Heute vor drei Jahren starb die iranische Kurdin Jina Amini infolge von Polizeigewalt in der iranischen Hauptstadt Teheran. Sie war wenige Tage zuvor wegen eines angeblichen Verstoßes gegen die Kopftuchpflicht festgenommen worden.
Ihr Tod löste mit der "Jin-Jiyan-Azadî-Revolution" die bislang größten Proteste gegen die sog. Islamische Republik aus. Diese dauerten trotz massiver Repression bis in den Dezember an. Neben einem Ende der Kopftuchpflicht und der Abschaffung der sogenannten „Sittenpolizei“ forderten die Proteste auch das Ende der islamischen Republik.

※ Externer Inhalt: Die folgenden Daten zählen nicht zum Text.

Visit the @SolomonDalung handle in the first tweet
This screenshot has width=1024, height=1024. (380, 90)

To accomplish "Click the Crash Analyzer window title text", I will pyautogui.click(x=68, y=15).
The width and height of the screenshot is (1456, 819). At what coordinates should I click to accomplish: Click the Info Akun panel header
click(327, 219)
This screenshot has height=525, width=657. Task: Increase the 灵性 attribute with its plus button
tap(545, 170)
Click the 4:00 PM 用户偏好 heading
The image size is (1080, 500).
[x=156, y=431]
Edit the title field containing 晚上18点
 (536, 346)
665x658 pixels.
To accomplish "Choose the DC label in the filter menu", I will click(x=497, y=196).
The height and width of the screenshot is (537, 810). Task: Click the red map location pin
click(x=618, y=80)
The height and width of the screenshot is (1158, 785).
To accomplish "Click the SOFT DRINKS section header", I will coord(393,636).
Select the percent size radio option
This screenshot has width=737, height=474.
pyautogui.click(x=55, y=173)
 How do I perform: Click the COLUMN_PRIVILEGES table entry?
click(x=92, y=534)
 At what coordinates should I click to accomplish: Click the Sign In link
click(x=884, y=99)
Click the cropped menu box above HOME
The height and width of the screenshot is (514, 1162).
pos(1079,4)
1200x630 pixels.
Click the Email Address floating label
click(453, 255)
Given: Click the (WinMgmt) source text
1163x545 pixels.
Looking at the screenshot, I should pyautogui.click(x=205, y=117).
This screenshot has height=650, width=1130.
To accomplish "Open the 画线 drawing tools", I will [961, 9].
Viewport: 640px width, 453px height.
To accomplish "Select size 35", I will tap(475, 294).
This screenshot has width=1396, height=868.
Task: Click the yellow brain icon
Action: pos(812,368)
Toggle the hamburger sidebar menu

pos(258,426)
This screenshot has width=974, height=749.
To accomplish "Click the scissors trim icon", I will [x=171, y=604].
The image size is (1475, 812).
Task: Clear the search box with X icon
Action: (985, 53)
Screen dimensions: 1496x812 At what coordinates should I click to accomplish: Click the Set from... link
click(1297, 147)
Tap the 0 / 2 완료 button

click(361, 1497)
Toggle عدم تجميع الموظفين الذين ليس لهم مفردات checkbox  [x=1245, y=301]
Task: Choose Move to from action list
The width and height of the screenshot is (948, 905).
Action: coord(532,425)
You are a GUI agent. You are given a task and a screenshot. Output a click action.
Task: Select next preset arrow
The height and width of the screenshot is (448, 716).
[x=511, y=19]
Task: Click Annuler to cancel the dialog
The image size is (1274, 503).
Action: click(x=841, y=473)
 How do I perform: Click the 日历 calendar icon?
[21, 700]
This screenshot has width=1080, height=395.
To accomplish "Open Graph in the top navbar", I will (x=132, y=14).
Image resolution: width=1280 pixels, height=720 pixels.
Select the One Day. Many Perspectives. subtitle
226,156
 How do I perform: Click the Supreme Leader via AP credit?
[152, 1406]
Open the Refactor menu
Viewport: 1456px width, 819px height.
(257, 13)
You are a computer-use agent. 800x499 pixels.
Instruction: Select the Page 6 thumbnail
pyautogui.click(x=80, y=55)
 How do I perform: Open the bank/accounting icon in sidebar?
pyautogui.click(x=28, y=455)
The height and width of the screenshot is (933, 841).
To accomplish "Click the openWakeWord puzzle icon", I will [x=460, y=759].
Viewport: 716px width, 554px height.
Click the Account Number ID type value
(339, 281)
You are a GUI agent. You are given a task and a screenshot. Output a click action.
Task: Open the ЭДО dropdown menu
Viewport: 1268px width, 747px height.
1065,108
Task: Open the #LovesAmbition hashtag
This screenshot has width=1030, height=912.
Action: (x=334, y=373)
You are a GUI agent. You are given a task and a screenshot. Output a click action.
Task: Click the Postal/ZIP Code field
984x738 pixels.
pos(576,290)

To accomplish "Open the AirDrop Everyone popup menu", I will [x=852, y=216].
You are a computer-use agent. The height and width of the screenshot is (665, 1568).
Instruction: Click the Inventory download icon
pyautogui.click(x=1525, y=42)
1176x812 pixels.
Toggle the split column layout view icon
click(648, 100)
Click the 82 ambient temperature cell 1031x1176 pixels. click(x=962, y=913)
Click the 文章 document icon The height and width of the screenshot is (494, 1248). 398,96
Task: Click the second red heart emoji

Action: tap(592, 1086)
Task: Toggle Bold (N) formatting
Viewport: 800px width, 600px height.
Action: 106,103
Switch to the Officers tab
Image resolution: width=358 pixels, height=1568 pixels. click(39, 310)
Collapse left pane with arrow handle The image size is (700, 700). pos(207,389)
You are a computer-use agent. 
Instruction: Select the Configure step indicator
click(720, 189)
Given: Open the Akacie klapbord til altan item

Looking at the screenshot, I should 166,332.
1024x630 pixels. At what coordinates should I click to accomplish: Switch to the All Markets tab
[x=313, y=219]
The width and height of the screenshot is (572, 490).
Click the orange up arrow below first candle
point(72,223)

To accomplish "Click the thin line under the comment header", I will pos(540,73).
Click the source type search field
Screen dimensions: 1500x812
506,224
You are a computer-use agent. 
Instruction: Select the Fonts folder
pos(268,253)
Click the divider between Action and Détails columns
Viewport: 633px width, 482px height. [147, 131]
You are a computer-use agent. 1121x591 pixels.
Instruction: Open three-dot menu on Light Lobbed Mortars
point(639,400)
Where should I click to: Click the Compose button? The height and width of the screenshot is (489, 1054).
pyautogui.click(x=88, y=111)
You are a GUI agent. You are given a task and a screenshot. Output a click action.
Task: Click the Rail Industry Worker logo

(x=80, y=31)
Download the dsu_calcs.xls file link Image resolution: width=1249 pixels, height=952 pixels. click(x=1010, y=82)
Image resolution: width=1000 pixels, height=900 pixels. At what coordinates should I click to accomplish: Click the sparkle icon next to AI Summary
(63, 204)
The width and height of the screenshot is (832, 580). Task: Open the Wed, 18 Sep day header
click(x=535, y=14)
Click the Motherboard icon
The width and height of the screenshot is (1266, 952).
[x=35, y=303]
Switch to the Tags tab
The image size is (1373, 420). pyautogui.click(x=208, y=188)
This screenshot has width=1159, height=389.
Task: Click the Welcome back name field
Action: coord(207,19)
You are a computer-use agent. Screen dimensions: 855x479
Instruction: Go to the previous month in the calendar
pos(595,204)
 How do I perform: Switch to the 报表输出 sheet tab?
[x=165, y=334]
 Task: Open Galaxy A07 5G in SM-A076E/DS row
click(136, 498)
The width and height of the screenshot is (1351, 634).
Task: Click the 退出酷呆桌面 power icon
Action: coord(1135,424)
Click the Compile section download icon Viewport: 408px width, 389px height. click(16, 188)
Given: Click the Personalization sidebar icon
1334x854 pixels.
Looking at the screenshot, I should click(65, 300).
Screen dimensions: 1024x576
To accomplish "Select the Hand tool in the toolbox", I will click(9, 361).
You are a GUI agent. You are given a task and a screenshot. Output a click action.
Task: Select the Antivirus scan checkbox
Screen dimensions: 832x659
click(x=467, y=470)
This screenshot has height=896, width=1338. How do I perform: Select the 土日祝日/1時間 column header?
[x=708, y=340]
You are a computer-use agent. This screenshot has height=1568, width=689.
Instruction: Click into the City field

Schwerpunkt der Proteste waren vor allem Regionen, in denen ethnische Minderheiten leben. Auch der Slogan „Jin-Jiyan-Azadî“, der durch die Proteste weltweit bekannt wurde und in andere Sprachen übersetzt wurde, stammt aus der kurdischen Freiheitsbewegung.
Insgesamt wurden bei den Protesten über 550 Menschen getötet und knapp 20.000 verhaftet. Gegen Hunderte wurde im Nachhinein die Todesstrafe verhängt.